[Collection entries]
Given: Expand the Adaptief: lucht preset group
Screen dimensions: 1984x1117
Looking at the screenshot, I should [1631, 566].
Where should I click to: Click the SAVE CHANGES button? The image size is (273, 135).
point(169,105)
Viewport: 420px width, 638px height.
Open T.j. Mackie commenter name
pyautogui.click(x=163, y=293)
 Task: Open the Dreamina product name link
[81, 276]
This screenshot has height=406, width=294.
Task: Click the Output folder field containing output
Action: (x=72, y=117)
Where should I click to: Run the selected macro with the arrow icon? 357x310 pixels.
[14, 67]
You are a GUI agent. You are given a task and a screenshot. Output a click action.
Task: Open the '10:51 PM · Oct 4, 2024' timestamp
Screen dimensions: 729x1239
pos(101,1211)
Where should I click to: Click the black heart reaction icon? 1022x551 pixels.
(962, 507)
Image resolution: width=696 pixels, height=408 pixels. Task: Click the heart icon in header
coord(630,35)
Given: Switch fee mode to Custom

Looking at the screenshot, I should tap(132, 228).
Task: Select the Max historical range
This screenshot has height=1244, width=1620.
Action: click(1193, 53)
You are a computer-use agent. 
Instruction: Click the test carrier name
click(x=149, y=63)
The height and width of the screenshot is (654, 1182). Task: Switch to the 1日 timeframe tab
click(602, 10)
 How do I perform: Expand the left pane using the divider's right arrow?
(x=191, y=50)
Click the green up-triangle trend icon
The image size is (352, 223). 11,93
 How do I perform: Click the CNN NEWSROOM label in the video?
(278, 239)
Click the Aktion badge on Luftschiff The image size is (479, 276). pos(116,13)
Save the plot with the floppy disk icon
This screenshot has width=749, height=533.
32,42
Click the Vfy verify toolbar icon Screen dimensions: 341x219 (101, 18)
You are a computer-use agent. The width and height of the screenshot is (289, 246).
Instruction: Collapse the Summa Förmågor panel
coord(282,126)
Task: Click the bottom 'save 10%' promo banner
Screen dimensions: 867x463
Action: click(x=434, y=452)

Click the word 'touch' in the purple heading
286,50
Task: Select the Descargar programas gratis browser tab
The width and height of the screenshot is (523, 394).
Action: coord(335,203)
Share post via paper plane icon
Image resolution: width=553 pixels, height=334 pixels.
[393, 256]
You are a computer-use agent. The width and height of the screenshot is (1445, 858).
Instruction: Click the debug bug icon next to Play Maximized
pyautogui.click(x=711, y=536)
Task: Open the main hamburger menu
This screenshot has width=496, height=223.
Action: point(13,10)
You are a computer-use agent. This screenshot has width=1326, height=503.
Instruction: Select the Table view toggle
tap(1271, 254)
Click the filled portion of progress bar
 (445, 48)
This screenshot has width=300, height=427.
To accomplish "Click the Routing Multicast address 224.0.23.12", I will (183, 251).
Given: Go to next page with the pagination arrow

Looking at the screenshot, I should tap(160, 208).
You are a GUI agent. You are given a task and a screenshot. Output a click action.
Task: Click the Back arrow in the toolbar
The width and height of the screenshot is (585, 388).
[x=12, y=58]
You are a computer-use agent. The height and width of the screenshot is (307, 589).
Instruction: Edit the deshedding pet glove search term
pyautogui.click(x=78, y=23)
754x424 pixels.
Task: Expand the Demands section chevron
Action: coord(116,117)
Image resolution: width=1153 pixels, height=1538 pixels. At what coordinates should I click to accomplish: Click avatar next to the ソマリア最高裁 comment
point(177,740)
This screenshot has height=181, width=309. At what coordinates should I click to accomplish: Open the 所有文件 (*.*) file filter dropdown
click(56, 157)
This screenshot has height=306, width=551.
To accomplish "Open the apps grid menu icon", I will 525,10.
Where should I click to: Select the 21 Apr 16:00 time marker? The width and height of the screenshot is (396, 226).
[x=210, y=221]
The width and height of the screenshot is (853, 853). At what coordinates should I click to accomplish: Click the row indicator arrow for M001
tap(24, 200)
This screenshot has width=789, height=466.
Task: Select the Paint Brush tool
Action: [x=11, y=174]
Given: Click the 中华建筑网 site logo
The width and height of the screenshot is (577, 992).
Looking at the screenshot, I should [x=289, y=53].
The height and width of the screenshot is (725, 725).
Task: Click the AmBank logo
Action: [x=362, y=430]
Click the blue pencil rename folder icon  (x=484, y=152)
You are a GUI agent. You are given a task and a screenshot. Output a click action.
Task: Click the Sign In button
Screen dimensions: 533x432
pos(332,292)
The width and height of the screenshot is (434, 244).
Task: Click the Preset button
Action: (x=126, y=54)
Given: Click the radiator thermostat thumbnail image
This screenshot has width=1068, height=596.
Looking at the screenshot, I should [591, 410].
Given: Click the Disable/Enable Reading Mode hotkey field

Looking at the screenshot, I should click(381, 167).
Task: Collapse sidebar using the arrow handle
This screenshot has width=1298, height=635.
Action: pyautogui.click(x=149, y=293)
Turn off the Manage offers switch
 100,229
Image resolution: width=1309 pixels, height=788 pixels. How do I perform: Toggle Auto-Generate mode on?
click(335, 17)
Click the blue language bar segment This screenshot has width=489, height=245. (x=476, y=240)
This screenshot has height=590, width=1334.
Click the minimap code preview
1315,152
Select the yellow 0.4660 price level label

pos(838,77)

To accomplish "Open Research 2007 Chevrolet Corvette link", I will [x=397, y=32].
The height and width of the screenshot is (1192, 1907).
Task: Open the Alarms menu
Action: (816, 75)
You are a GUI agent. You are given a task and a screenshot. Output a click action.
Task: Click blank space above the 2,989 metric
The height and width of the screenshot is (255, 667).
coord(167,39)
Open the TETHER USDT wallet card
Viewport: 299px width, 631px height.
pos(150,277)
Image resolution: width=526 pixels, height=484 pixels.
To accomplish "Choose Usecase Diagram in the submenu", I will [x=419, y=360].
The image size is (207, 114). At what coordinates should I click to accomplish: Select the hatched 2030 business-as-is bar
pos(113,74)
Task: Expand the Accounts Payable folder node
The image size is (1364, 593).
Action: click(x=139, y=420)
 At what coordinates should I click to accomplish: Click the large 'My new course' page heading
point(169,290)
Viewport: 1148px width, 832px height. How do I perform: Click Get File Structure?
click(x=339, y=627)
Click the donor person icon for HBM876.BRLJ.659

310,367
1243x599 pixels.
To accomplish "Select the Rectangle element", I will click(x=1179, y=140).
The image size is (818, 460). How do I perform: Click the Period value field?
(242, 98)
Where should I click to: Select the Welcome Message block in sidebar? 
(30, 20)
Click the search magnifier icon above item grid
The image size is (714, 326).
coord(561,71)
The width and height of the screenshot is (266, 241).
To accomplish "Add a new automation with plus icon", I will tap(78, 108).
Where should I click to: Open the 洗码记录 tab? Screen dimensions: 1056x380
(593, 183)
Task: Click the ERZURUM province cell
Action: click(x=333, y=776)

Exercise prompt ▸ Please change "Screen dimensions" to "Screen size" throughout the records above. Keep everything else the same and write out all the lines again.

Complete output ▸
Given: Expand the Adaptief: lucht preset group
Screen size: 1984x1117
Looking at the screenshot, I should [1631, 566].
Where should I click to: Click the SAVE CHANGES button? The image size is (273, 135).
point(169,105)
Viewport: 420px width, 638px height.
Open T.j. Mackie commenter name
pyautogui.click(x=163, y=293)
 Task: Open the Dreamina product name link
[81, 276]
This screenshot has height=406, width=294.
Task: Click the Output folder field containing output
Action: (x=72, y=117)
Where should I click to: Run the selected macro with the arrow icon? 357x310 pixels.
[14, 67]
You are a GUI agent. You are given a task and a screenshot. Output a click action.
Task: Open the '10:51 PM · Oct 4, 2024' timestamp
Screen size: 729x1239
pos(101,1211)
Where should I click to: Click the black heart reaction icon? 1022x551 pixels.
(962, 507)
Image resolution: width=696 pixels, height=408 pixels. Task: Click the heart icon in header
coord(630,35)
Given: Switch fee mode to Custom

Looking at the screenshot, I should tap(132, 228).
Task: Select the Max historical range
This screenshot has height=1244, width=1620.
Action: click(1193, 53)
You are a computer-use agent. 
Instruction: Click the test carrier name
click(x=149, y=63)
The height and width of the screenshot is (654, 1182). Task: Switch to the 1日 timeframe tab
click(602, 10)
 How do I perform: Expand the left pane using the divider's right arrow?
(x=191, y=50)
Click the green up-triangle trend icon
The image size is (352, 223). 11,93
 How do I perform: Click the CNN NEWSROOM label in the video?
(278, 239)
Click the Aktion badge on Luftschiff The image size is (479, 276). pos(116,13)
Save the plot with the floppy disk icon
This screenshot has width=749, height=533.
32,42
Click the Vfy verify toolbar icon Screen size: 341x219 (101, 18)
You are a computer-use agent. The width and height of the screenshot is (289, 246).
Instruction: Collapse the Summa Förmågor panel
coord(282,126)
Task: Click the bottom 'save 10%' promo banner
Screen size: 867x463
Action: click(x=434, y=452)

Click the word 'touch' in the purple heading
286,50
Task: Select the Descargar programas gratis browser tab
The width and height of the screenshot is (523, 394).
Action: coord(335,203)
Share post via paper plane icon
Image resolution: width=553 pixels, height=334 pixels.
[393, 256]
You are a computer-use agent. The width and height of the screenshot is (1445, 858).
Instruction: Click the debug bug icon next to Play Maximized
pyautogui.click(x=711, y=536)
Task: Open the main hamburger menu
This screenshot has width=496, height=223.
Action: point(13,10)
You are a computer-use agent. This screenshot has width=1326, height=503.
Instruction: Select the Table view toggle
tap(1271, 254)
Click the filled portion of progress bar
 (445, 48)
This screenshot has width=300, height=427.
To accomplish "Click the Routing Multicast address 224.0.23.12", I will (183, 251).
Given: Go to next page with the pagination arrow

Looking at the screenshot, I should tap(160, 208).
You are a GUI agent. You are given a task and a screenshot. Output a click action.
Task: Click the Back arrow in the toolbar
The width and height of the screenshot is (585, 388).
[x=12, y=58]
You are a computer-use agent. The height and width of the screenshot is (307, 589).
Instruction: Edit the deshedding pet glove search term
pyautogui.click(x=78, y=23)
754x424 pixels.
Task: Expand the Demands section chevron
Action: coord(116,117)
Image resolution: width=1153 pixels, height=1538 pixels. At what coordinates should I click to accomplish: Click avatar next to the ソマリア最高裁 comment
point(177,740)
This screenshot has height=181, width=309. At what coordinates should I click to accomplish: Open the 所有文件 (*.*) file filter dropdown
click(56, 157)
This screenshot has height=306, width=551.
To accomplish "Open the apps grid menu icon", I will 525,10.
Where should I click to: Select the 21 Apr 16:00 time marker? The width and height of the screenshot is (396, 226).
[x=210, y=221]
The width and height of the screenshot is (853, 853). At what coordinates should I click to accomplish: Click the row indicator arrow for M001
tap(24, 200)
This screenshot has width=789, height=466.
Task: Select the Paint Brush tool
Action: [x=11, y=174]
Given: Click the 中华建筑网 site logo
The width and height of the screenshot is (577, 992).
Looking at the screenshot, I should [x=289, y=53].
The height and width of the screenshot is (725, 725).
Task: Click the AmBank logo
Action: [x=362, y=430]
Click the blue pencil rename folder icon  (x=484, y=152)
You are a GUI agent. You are given a task and a screenshot. Output a click action.
Task: Click the Sign In button
Screen size: 533x432
pos(332,292)
The width and height of the screenshot is (434, 244).
Task: Click the Preset button
Action: (x=126, y=54)
Given: Click the radiator thermostat thumbnail image
This screenshot has width=1068, height=596.
Looking at the screenshot, I should [591, 410].
Given: Click the Disable/Enable Reading Mode hotkey field

Looking at the screenshot, I should click(381, 167).
Task: Collapse sidebar using the arrow handle
This screenshot has width=1298, height=635.
Action: pyautogui.click(x=149, y=293)
Turn off the Manage offers switch
 100,229
Image resolution: width=1309 pixels, height=788 pixels. How do I perform: Toggle Auto-Generate mode on?
click(335, 17)
Click the blue language bar segment This screenshot has width=489, height=245. (x=476, y=240)
This screenshot has height=590, width=1334.
Click the minimap code preview
1315,152
Select the yellow 0.4660 price level label

pos(838,77)

To accomplish "Open Research 2007 Chevrolet Corvette link", I will [x=397, y=32].
The height and width of the screenshot is (1192, 1907).
Task: Open the Alarms menu
Action: (816, 75)
You are a GUI agent. You are given a task and a screenshot. Output a click action.
Task: Click blank space above the 2,989 metric
The height and width of the screenshot is (255, 667).
coord(167,39)
Open the TETHER USDT wallet card
Viewport: 299px width, 631px height.
pos(150,277)
Image resolution: width=526 pixels, height=484 pixels.
To accomplish "Choose Usecase Diagram in the submenu", I will [x=419, y=360].
The image size is (207, 114). At what coordinates should I click to accomplish: Select the hatched 2030 business-as-is bar
pos(113,74)
Task: Expand the Accounts Payable folder node
The image size is (1364, 593).
Action: click(x=139, y=420)
 At what coordinates should I click to accomplish: Click the large 'My new course' page heading
point(169,290)
Viewport: 1148px width, 832px height. How do I perform: Click Get File Structure?
click(x=339, y=627)
Click the donor person icon for HBM876.BRLJ.659

310,367
1243x599 pixels.
To accomplish "Select the Rectangle element", I will click(x=1179, y=140).
The image size is (818, 460). How do I perform: Click the Period value field?
(242, 98)
Where should I click to: Select the Welcome Message block in sidebar? 
(30, 20)
Click the search magnifier icon above item grid
The image size is (714, 326).
coord(561,71)
The width and height of the screenshot is (266, 241).
To accomplish "Add a new automation with plus icon", I will tap(78, 108).
Where should I click to: Open the 洗码记录 tab? Screen size: 1056x380
(593, 183)
Task: Click the ERZURUM province cell
Action: click(x=333, y=776)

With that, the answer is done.